Call it what you will, the "I've had it" day, the
"never again" day, the "enough's enough"
day. Whatever you call it, it's powerful! There is nothing
so life-changing as gut-wrenching disgust!
2) DECISION
Most of us need to be pushed to the wall to make decisions.
And once we reach this point, we have to deal with the conflicting
emotions that come with making them. We have reached a fork
in the road. Now this fork can be a two-prong, three-prong,
or even a four-prong fork. No wonder that decision- making
can create knots in stomachs, keep us awake in the middle
of the night, or make us break out in a cold sweat.
Making life-changing decisions can be likened to internal
civil war. Conflicting armies of emotions, each with its own
arsenal of reasons, battle each other for supremacy of our
minds. And our resulting decisions, whether bold or timid,
well thought out or impulsive, can either set the course of
action or blind it. I don't have much advice to give you about
decision-making except this:
Whatever you do, don't camp at the fork in the road. Decide.

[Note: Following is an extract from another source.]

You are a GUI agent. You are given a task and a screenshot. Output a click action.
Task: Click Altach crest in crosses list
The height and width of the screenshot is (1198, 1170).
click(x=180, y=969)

It's far better to make a wrong decision than to not make
one at all.
3) DESIRE
How does one gain desire? I don't think I can answer this
directly because there are many ways. But I do know two things
about desire:
a. It comes from the inside not the outside.
b. It can be triggered by outside forces.

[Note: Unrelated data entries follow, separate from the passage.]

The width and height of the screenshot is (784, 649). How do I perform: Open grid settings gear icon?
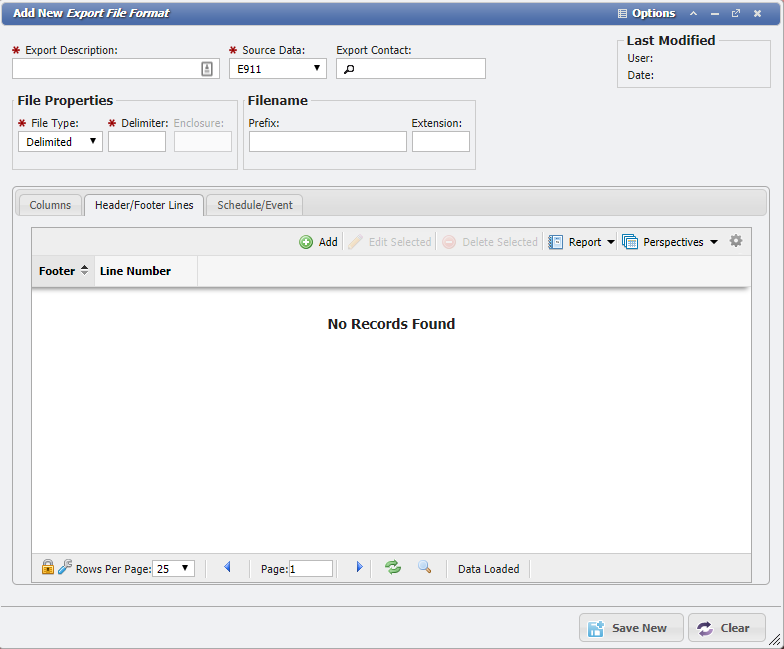pos(736,241)
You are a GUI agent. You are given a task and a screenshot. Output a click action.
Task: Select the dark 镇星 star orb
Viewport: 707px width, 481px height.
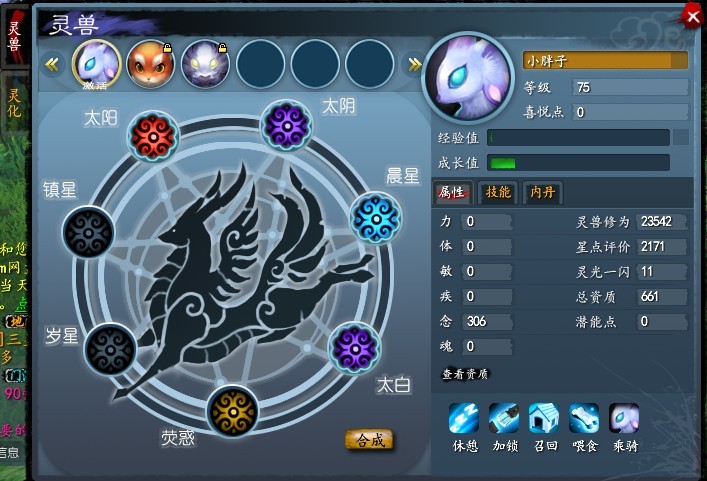tap(88, 233)
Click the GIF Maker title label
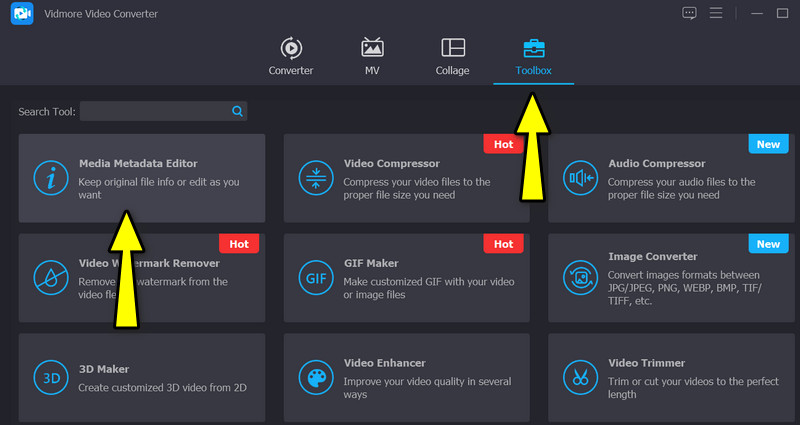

Almost anything can trigger desire. It's a matter of timing
as much as preparation. It might be a song that tugs at the
heart. It might be a memorable sermon. It might be a movie,
a conversation with a friend, a confrontation with the enemy,
or a bitter experience. Even a book or an article such as
this one can trigger the inner mechanism that will make some
people say, "I want it now!"
Therefore, while searching for your "hot button"
of pure, raw desire, welcome into your life each positive
experience. Don't erect a wall to protect you from experiencing
life. The same wall that keeps out your disappointment also
keeps out the sunlight of enriching experiences. So let life
touch you. The next touch could be the one that turns your
life around.
4) RESOLVE
Resolve says, "I will." These two words are among
the most potent in the English language. I WILL. The mountain
climber says, "I will climb the mountain. They've told
me it's too high, it's too far, it's too steep, it's too rocky,
it's too difficult. But it's my mountain. I will climb it.

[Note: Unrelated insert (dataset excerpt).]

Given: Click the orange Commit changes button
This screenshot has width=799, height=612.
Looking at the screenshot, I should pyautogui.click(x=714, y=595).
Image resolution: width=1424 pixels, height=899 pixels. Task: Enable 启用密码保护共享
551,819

You'll soon see me waving from the top or you'll never see
me, because unless I reach the peak, I'm not coming back."
Who can argue with such resolve?
When confronted with such iron-will determination, I can
see Time, Fate and Circumstance calling a hasty conference
and deciding, "We might as well let him have his dream.
He's said he's going to get there or die trying."
The best definition for "resolve" I've ever heard
came from a schoolgirl in Foster City, California. As is my
custom, I was lecturing about success to a group of bright
kids at a junior high school. I asked, "Who can tell
me what "resolve" means?" Several hands went
up, and I did get some pretty good definitions. But the last
was the best. A shy girl from the back of the room got up
and said with quiet intensity, "I think resolve means
promising yourself you will never give up." That's it!
That's the best definition I've ever heard: PROMISE YOURSELF
YOU'LL NEVER GIVE UP.
Think about it! How long should a baby try to learn how to
walk? How long would you give the average baby before you
say, "That's it, you've had your chance"? You say
that's crazy? Of course it is. Any mother would say, "My
baby is going to keep trying until he learns how to walk!"
No wonder everyone walks.
There is a vital lesson in this. Ask yourself, "How
long am I going to work to make my dreams come true?"
I suggest you answer, "As long as it takes." That's
what these four emotions are all about.